In countries that used to use the "patrynomic" system of identifying people it was hard to break the habit of using the father's name in identifying the child. So the patrynome was added to the first name and continued on as an extension of the first name after surnames were in place. That's why you can research a Dutchman and find records of Hans Jacob van Mullekom from Noord Brabant and know that Hans was the son of Jacob and it was an easy way to keep records straight. It's also why so many Frenchmen have hyphenated first names AND a middle name...more on that next.
The second way they developed was in Catholic families.
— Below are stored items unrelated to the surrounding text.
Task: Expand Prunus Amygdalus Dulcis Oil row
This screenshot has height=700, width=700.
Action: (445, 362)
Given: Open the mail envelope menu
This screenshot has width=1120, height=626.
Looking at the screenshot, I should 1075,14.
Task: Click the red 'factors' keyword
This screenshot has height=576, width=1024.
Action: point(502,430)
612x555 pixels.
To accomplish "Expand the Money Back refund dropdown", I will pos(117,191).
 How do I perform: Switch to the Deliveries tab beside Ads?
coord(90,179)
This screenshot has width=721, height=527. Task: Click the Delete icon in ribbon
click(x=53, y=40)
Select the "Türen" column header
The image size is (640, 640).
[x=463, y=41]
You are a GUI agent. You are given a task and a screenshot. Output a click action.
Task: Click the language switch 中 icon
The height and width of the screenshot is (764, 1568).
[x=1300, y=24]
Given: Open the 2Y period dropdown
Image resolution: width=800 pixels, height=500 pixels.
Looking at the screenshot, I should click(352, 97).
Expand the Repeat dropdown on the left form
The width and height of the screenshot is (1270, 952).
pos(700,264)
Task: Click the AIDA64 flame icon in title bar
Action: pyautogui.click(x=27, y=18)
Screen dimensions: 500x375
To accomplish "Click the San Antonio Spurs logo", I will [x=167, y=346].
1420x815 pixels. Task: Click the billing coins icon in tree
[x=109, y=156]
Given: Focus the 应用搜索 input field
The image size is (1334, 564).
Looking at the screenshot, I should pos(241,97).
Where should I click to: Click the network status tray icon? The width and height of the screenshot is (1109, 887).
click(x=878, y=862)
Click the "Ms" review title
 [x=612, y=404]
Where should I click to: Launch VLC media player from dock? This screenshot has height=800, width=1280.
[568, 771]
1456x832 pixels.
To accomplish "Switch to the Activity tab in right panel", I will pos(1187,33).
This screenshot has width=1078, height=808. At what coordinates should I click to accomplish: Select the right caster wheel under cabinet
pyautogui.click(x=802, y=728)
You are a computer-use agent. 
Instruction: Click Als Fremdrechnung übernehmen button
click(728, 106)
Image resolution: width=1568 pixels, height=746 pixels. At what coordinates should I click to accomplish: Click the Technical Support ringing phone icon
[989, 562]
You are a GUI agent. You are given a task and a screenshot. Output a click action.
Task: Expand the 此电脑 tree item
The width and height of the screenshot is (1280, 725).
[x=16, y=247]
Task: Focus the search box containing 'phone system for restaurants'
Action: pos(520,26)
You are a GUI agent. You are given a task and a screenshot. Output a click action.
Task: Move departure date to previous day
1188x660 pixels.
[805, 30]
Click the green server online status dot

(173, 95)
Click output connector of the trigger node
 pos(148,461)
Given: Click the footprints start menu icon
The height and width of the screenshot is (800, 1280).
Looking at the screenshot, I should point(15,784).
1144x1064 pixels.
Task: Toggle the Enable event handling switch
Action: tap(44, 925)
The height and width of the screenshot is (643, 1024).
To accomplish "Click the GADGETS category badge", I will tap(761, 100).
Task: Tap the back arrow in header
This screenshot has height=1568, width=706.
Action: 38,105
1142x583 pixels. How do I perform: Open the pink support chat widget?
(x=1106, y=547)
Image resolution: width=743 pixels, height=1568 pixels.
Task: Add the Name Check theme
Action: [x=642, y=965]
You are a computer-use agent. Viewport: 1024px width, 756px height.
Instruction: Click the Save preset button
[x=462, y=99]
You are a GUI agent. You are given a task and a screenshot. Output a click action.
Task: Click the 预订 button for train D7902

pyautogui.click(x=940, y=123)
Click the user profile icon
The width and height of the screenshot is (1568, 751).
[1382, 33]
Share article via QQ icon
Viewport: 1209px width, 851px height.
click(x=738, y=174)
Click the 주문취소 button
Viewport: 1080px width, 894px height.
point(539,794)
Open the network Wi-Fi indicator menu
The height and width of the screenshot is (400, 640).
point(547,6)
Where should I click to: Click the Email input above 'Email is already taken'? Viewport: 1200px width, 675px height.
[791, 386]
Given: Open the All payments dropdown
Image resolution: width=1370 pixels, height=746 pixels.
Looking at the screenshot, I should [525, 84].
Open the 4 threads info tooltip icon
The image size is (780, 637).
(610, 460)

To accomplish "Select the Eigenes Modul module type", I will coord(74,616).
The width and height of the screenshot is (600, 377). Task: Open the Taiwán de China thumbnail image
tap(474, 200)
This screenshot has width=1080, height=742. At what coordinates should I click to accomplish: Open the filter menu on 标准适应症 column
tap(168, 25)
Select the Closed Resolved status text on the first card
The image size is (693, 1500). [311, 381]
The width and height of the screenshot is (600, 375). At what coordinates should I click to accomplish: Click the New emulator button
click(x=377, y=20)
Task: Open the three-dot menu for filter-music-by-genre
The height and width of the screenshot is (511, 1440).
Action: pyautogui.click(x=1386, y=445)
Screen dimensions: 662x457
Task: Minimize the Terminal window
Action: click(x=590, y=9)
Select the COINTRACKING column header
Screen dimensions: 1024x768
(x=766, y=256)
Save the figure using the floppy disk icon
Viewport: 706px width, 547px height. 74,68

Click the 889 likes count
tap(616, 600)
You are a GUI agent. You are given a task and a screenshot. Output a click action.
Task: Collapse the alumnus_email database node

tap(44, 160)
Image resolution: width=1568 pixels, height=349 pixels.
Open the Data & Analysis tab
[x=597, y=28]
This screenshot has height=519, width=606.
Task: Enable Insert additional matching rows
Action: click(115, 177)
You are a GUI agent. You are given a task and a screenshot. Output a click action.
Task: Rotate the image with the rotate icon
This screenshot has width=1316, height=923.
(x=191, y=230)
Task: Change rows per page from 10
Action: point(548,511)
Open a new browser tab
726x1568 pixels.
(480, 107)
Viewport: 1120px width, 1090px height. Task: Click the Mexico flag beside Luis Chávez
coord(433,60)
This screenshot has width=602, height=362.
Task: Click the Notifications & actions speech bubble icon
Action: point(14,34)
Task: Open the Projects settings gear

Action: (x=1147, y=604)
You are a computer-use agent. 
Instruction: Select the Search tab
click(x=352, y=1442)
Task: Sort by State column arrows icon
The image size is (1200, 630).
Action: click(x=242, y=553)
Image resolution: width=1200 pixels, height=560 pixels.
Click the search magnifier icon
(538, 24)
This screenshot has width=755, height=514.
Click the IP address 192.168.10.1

The tradition was to give the child a patron saint at his/her baptism and registering the child by their first name and their patron saint's name. That gives us "Jean-Luc" and "Marie-Genevieve" in French speaking countries...only "Jean" and "Marie" were their patron saints and "Luc" and "Genevieve" were their "common names". In religious records they were still known by their patron saints' names first and their common names second. In civil records they dropped their patron saints' names and just used their common names.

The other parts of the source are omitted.